> [WHAT IS ASKED]:
Carry on the book-review blog entry below, starting right after its final line.

> [PASSAGE PROVIDED]:
## Begin

Thursday, January 27, 2005

The Outsider (by Albert Camus)

I just finished reading The Outsider (also called The Stranger), a book I had heard of for a few years and bought a few months ago (at a 30% discount!). It is a short book, barely 118 pages but is neither too long nor too short. And unusual for me, I ripped through it in three days.

It is written very simply and clearly, predominantly one clause sentences. And in that way, the story just breezes into your mind with little resistance or misunderstanding. And that style is suiting the mind of the simple, honest protagonist, Meursault, who cannot help but being a man of few words. And because of the intimacy with his thoughts you can't but help sympathise for him. He gets annoyed quite often with other people, and when that happens he just ignores what they say. Many things pass him by. He is clumsy with speech and his meaning, but honest in total completeness. He is an "everyman", who lives his life truthfully.

The story itself is somewhat contrived, but in a way, the story is subordinate to the message. A man lives, inexplicably kills, is judged and executed. In a way, the fact that he killed is superfluous but a dramatic element to bring him to the point of death, and to be judged by others. Camus's explanation at the end of the book makes it clear that the protagonist is a character representing the "only Christ we deserve". With that statement I found a lot more clarity of the story. And such a statement is useful, as the story is amusing but the story is there for the interpretation but lacks a clear statement.

I liked his interpretation through the analogy. Specifically, Meursault is sacrificed for being himself and he is afraid of his impending death (even though he knows logically realises that he would die at some stage anyway). It is unextraordinary, as it should be, a simple ode to the obvious 'sacrifice' we could all make, and should make, to die as ourselves. A poignant book indeed.

Dawkins' God (by Alister McGrath)

## End

> [PROVIDED INFORMATION]:
## Begin

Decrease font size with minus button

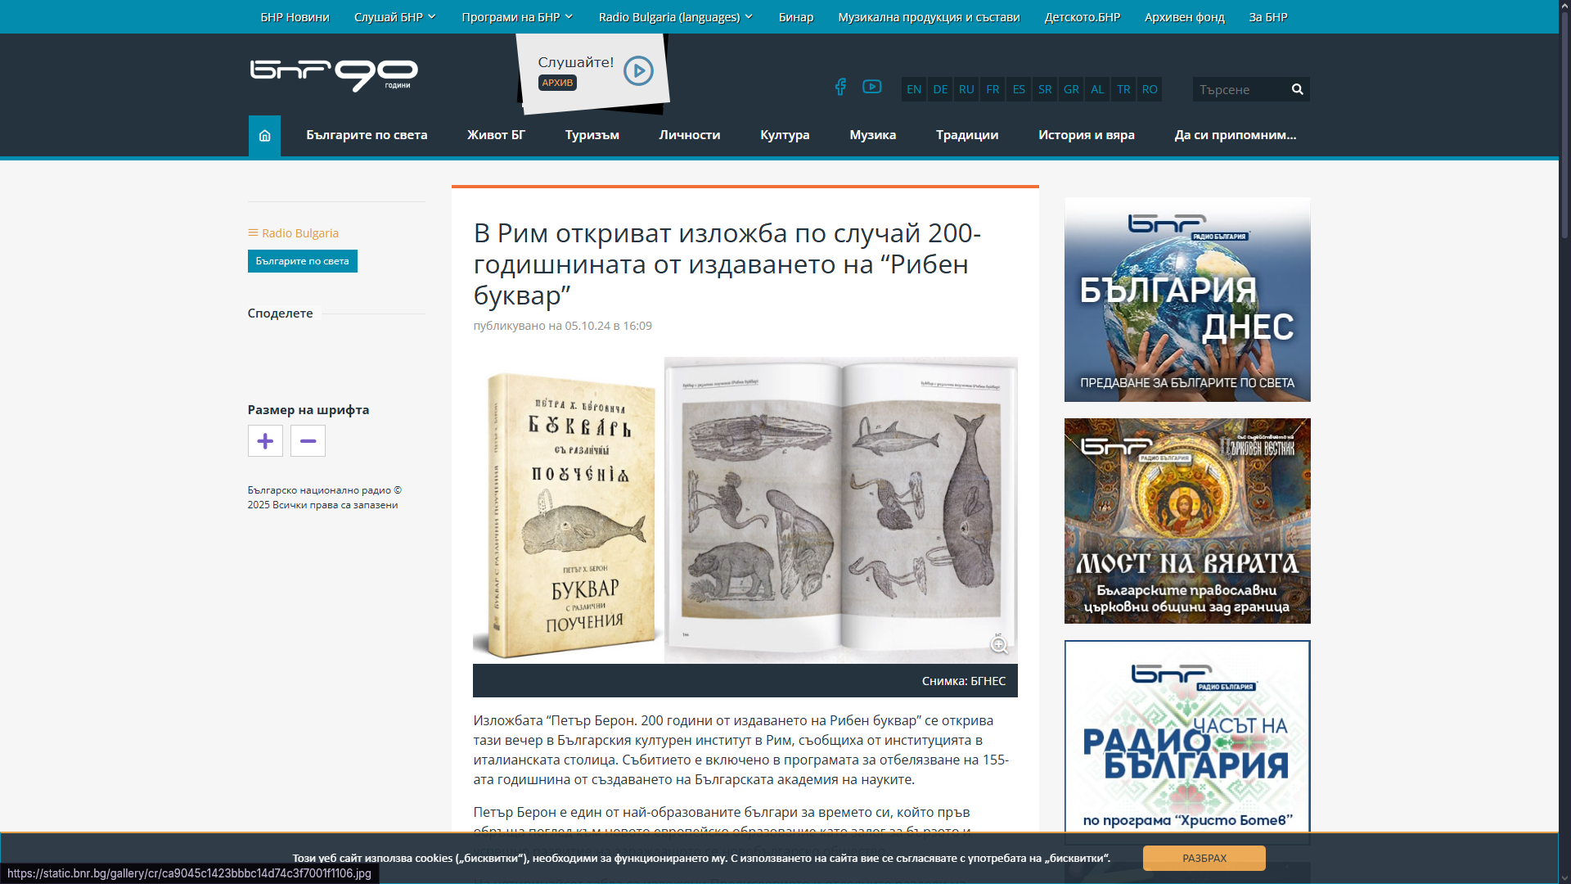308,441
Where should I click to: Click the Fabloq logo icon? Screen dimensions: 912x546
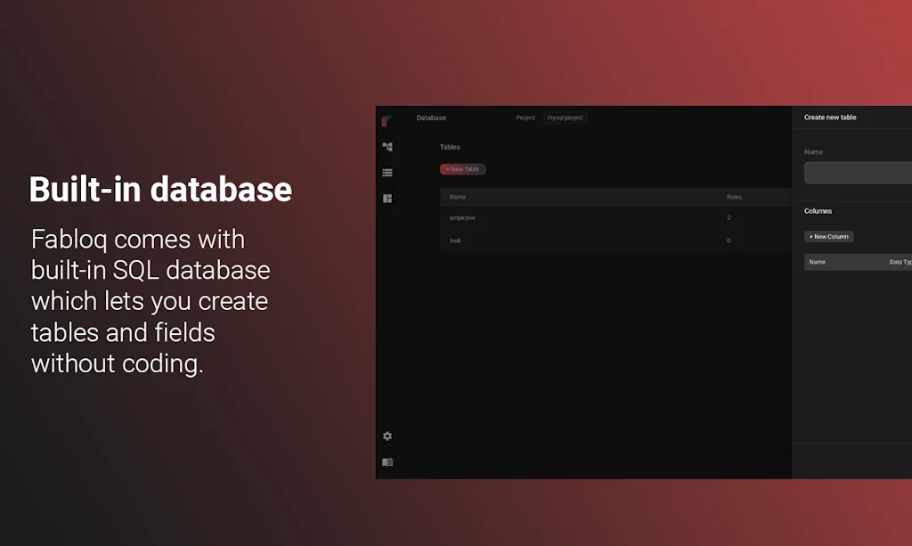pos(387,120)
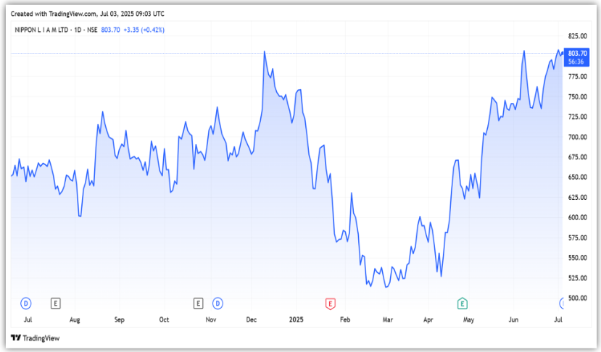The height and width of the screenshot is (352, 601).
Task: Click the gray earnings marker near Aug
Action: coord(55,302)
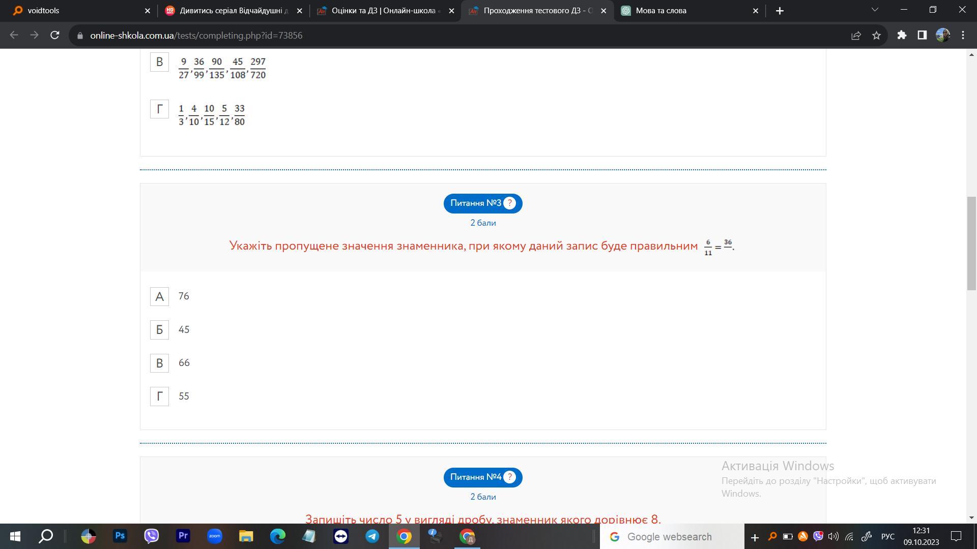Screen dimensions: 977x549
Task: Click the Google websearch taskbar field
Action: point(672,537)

## End

> [EXPECTED OUTPUT]:
This non-fiction book was a criticism of the ideas and theories of Richard Dawkins. Richard Dawkins is a prominent evolutionist, who produced books such as The Blind Watchmaker, Climbing Mount Improbable (which I have!) and the Selfish Gene. To relate to this book, you would need to know Dawkins or be quite familiar with the arguments for evolution or atheism.

The author, Alister McGrath, is Doctor of Biochemistry but also an Anglican minister and qualified theologian. His biggest qualm is not specifically with evolution (which he thinks is probably a possible representation of the true development of life on earth), but rather the deductions Dawkins makes based on his belief in Darwinist evolution. You see, Dawkins vehemently declares that the theory of evolution is inherently atheist, and that the religious are deluded. You can understand that Alister might disagree with Richard on some points!

I was quite pleased with the logical exposition McGrath did to critique Dawkins' views, saying that despite the logic and clarity of Dawkins' earlier work, most later essays regarding religion are only based in his personal anti-religious beliefs.

The book also attacks the theory of memes and memetic cultural change, which is a topic I am quite enamoured with. This and my knowledge of Dawkins are what drew me to this book and I found it a rewarding read.


James said...

It sounds like you are enjoying your reading. Could I please borrow the Camus book?

Crypticity said...

Sure~ :-)

Anonymous said...

I didn't really care for Camus' Stranger. Although loaded with symbolism and hyped as a must-read for the better understanding of existentialist themes, I found it to be a bit dry and dull... His earlier essays are much better, imo. K.

Crypticity said...

Hi K. I don't think it should be read in search of existential themes. I think it was more or less a book about authenticity of living in society i.e. You might be killed for being yourself. For being honest. What symbolism did you see? I might have taken it too simplistically... I will read the Myth of Sisphus (sp?) later.

Anyway, for me, reading Camus's note at the end of it (I am not sure if all copies have it), really brought the message to me. Maybe without it, I might not have been as impressed.

Anonymous said...

quote: Anyway, for me, reading Camus's note at the end of it (I am not sure if all copies have it), really brought the message to me. Maybe without it, I might not have been as impressed.Bummer! I don't have a note by Camus at the end of my edition. What was the gist of the note? I wonder if it would really change my initial impression. btw, The Myth of Sisyphus was kind of stupid, imo...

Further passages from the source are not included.